Dr. Makhzoumi’s expertise lies in ecological landscape design and planning, where she uses a holistic and developmental approach to balance community needs with ecosystem health, biodiversity protection, and landscape heritage conservation. Her work in this area is particularly relevant in post-conflict recovery and sustainable urban greening, where she combines her knowledge of architecture and landscape architecture to create sustainable and livable environments.
In recognition of her contributions to the field, Dr. Makhzoumi has received several prestigious awards, including the Tamayouz Award for Women in Architecture and Construction in 2013, the European Council of Landscape Architecture Schools Lifetime Achievement Award in 2019, and the IFLA Sir Geoffrey Jellicoe Award in 2021. She has also authored and co-authored several books and articles, including Ecological Landscape Design and Planning: The Mediterranean Context and The Right to Landscape: Contesting Landscape and Human Rights.
As an adjunct professor of landscape architecture at the American University of Beirut and the acting president of the Middle East Chapter of the International Federation of Landscape Architects, Dr.
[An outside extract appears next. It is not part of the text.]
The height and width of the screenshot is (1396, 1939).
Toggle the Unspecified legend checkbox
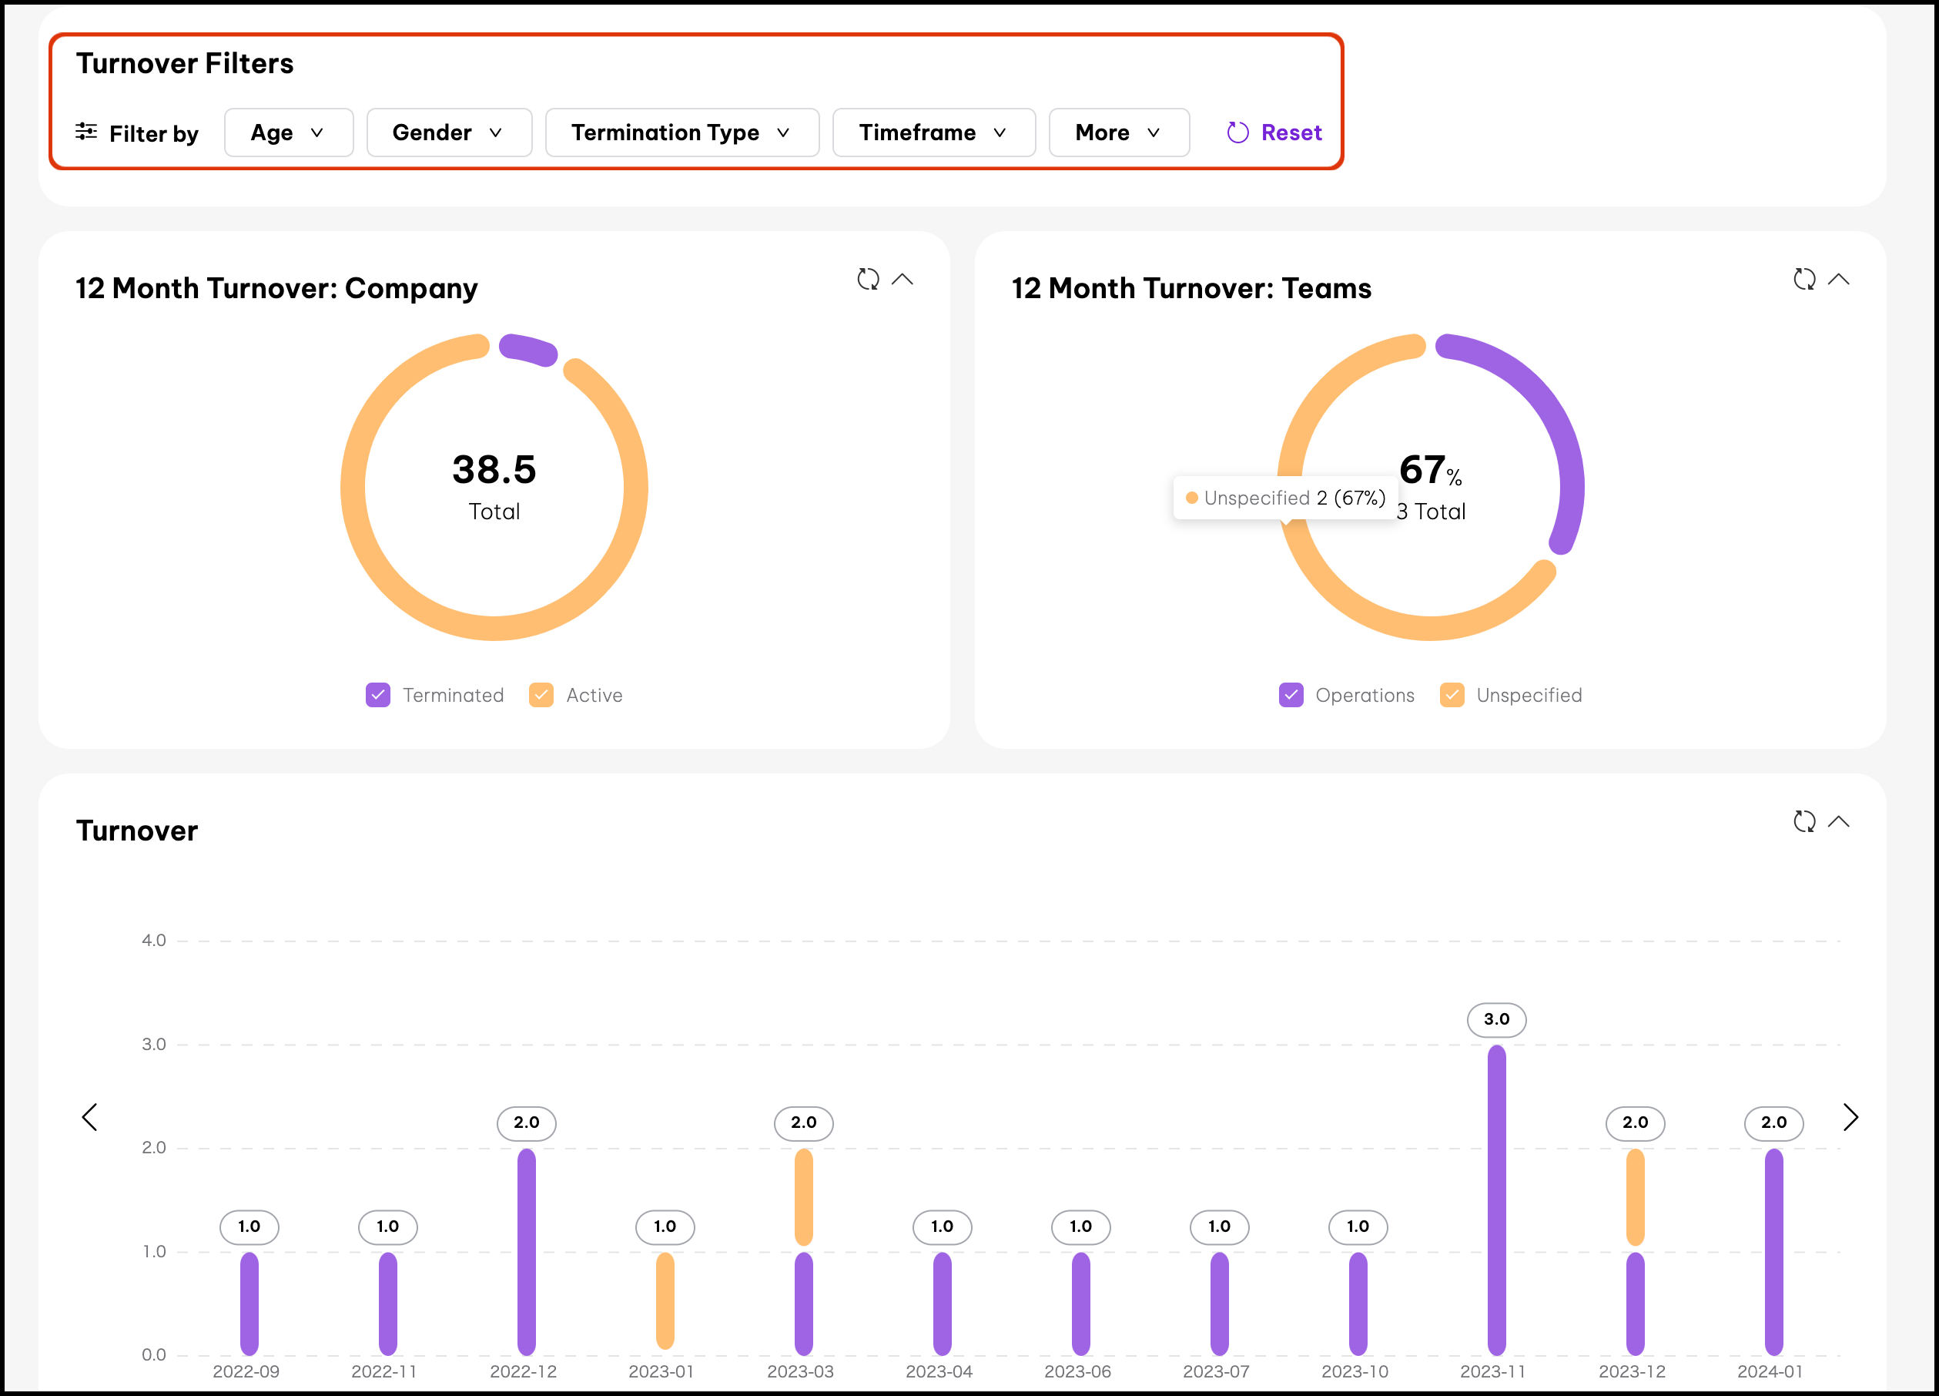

Makhzoumi continues to push the boundaries of landscape architecture and advocate for sustainable and community-driven solutions.
You can find more details about the conference here, and read on for a LAA Q & A with Dr Makhzoumi.
LAA: It’s a big question, but how would you describe your approach to landscape architecture?
JM: Apart from the pleasure of beholding a landscape for the first time, whether an urban plaza or village woodland, it is curiosity as to how the landscape was shaped? By whom and for what reasons, that I find intriguing. Uncovering layers of the landscape palimpsest, the natural and cultural, understanding local perceptions and valuation is the essence of the holistic, expansive methodology of ecological design that I have applied in many projects. The process is open-ended and humbling, a journey of discovery and learning. The understanding gained helps me frame the problematic and inspires landscape design – here I mean design in its broadest sense, a plan for sustainable and meaningful future.